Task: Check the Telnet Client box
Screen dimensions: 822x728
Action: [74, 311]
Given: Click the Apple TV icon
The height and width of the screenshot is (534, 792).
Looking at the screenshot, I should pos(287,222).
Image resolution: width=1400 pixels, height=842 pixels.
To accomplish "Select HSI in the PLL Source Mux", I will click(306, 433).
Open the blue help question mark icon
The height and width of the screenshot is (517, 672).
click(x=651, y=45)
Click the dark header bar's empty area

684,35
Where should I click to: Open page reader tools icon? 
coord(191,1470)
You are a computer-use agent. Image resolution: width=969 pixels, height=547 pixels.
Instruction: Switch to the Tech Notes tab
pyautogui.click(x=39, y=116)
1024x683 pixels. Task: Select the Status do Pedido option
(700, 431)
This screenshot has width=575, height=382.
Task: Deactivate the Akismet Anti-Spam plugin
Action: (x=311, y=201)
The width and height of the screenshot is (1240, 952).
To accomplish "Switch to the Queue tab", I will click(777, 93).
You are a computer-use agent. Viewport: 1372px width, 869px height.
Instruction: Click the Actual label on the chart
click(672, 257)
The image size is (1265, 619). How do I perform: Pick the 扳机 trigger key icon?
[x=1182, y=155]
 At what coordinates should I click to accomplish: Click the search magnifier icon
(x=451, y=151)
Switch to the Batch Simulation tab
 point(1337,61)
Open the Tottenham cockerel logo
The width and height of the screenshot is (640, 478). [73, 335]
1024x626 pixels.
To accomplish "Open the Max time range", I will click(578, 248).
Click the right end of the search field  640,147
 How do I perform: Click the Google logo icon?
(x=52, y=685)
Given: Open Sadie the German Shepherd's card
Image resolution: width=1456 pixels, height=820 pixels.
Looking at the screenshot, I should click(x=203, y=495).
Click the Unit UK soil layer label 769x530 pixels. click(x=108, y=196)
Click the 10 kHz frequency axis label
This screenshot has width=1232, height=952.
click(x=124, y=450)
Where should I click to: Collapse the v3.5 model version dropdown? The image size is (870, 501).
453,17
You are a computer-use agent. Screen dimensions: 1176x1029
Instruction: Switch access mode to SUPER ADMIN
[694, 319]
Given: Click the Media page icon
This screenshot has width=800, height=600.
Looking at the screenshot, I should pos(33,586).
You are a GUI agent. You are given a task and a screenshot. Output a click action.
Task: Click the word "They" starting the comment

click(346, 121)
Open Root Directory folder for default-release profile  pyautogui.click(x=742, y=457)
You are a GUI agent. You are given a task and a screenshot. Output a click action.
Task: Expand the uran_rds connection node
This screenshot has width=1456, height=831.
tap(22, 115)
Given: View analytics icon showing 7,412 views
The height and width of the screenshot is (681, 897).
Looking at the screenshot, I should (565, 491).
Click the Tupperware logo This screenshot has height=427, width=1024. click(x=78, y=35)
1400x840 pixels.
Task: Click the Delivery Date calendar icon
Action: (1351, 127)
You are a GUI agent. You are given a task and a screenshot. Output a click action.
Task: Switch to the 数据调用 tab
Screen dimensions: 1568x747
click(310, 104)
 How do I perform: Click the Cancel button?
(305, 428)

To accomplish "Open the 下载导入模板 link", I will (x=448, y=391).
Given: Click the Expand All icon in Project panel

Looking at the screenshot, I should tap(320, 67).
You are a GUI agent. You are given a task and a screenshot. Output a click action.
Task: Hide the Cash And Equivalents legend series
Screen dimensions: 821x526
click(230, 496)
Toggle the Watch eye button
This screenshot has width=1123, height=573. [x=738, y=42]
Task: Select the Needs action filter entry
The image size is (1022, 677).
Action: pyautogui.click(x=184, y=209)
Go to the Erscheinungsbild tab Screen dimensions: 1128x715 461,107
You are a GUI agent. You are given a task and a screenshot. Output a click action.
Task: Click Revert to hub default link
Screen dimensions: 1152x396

## EXERCISE
Reproduce all of the data above verbatim, line for line.

## RESULT FOR THIS EXERCISE
Task: Check the Telnet Client box
Screen dimensions: 822x728
Action: [74, 311]
Given: Click the Apple TV icon
The height and width of the screenshot is (534, 792).
Looking at the screenshot, I should pos(287,222).
Image resolution: width=1400 pixels, height=842 pixels.
To accomplish "Select HSI in the PLL Source Mux", I will click(306, 433).
Open the blue help question mark icon
The height and width of the screenshot is (517, 672).
click(x=651, y=45)
Click the dark header bar's empty area

684,35
Where should I click to: Open page reader tools icon? 
coord(191,1470)
You are a computer-use agent. Image resolution: width=969 pixels, height=547 pixels.
Instruction: Switch to the Tech Notes tab
pyautogui.click(x=39, y=116)
1024x683 pixels. Task: Select the Status do Pedido option
(700, 431)
This screenshot has width=575, height=382.
Task: Deactivate the Akismet Anti-Spam plugin
Action: (x=311, y=201)
The width and height of the screenshot is (1240, 952).
To accomplish "Switch to the Queue tab", I will click(777, 93).
You are a computer-use agent. Viewport: 1372px width, 869px height.
Instruction: Click the Actual label on the chart
click(672, 257)
The image size is (1265, 619). How do I perform: Pick the 扳机 trigger key icon?
[x=1182, y=155]
 At what coordinates should I click to accomplish: Click the search magnifier icon
(x=451, y=151)
Switch to the Batch Simulation tab
 point(1337,61)
Open the Tottenham cockerel logo
The width and height of the screenshot is (640, 478). [73, 335]
1024x626 pixels.
To accomplish "Open the Max time range", I will click(578, 248).
Click the right end of the search field  640,147
 How do I perform: Click the Google logo icon?
(x=52, y=685)
Given: Open Sadie the German Shepherd's card
Image resolution: width=1456 pixels, height=820 pixels.
Looking at the screenshot, I should click(x=203, y=495).
Click the Unit UK soil layer label 769x530 pixels. click(x=108, y=196)
Click the 10 kHz frequency axis label
This screenshot has width=1232, height=952.
click(x=124, y=450)
Where should I click to: Collapse the v3.5 model version dropdown? The image size is (870, 501).
453,17
You are a computer-use agent. Screen dimensions: 1176x1029
Instruction: Switch access mode to SUPER ADMIN
[694, 319]
Given: Click the Media page icon
This screenshot has width=800, height=600.
Looking at the screenshot, I should pos(33,586).
You are a GUI agent. You are given a task and a screenshot. Output a click action.
Task: Click the word "They" starting the comment

click(346, 121)
Open Root Directory folder for default-release profile  pyautogui.click(x=742, y=457)
You are a GUI agent. You are given a task and a screenshot. Output a click action.
Task: Expand the uran_rds connection node
This screenshot has width=1456, height=831.
tap(22, 115)
Given: View analytics icon showing 7,412 views
The height and width of the screenshot is (681, 897).
Looking at the screenshot, I should (565, 491).
Click the Tupperware logo This screenshot has height=427, width=1024. click(x=78, y=35)
1400x840 pixels.
Task: Click the Delivery Date calendar icon
Action: (1351, 127)
You are a GUI agent. You are given a task and a screenshot. Output a click action.
Task: Switch to the 数据调用 tab
Screen dimensions: 1568x747
click(310, 104)
 How do I perform: Click the Cancel button?
(305, 428)

To accomplish "Open the 下载导入模板 link", I will (x=448, y=391).
Given: Click the Expand All icon in Project panel

Looking at the screenshot, I should tap(320, 67).
You are a GUI agent. You are given a task and a screenshot. Output a click action.
Task: Hide the Cash And Equivalents legend series
Screen dimensions: 821x526
click(230, 496)
Toggle the Watch eye button
This screenshot has width=1123, height=573. [x=738, y=42]
Task: Select the Needs action filter entry
The image size is (1022, 677).
Action: pyautogui.click(x=184, y=209)
Go to the Erscheinungsbild tab Screen dimensions: 1128x715 461,107
You are a GUI agent. You are given a task and a screenshot. Output a click action.
Task: Click Revert to hub default link
Screen dimensions: 1152x396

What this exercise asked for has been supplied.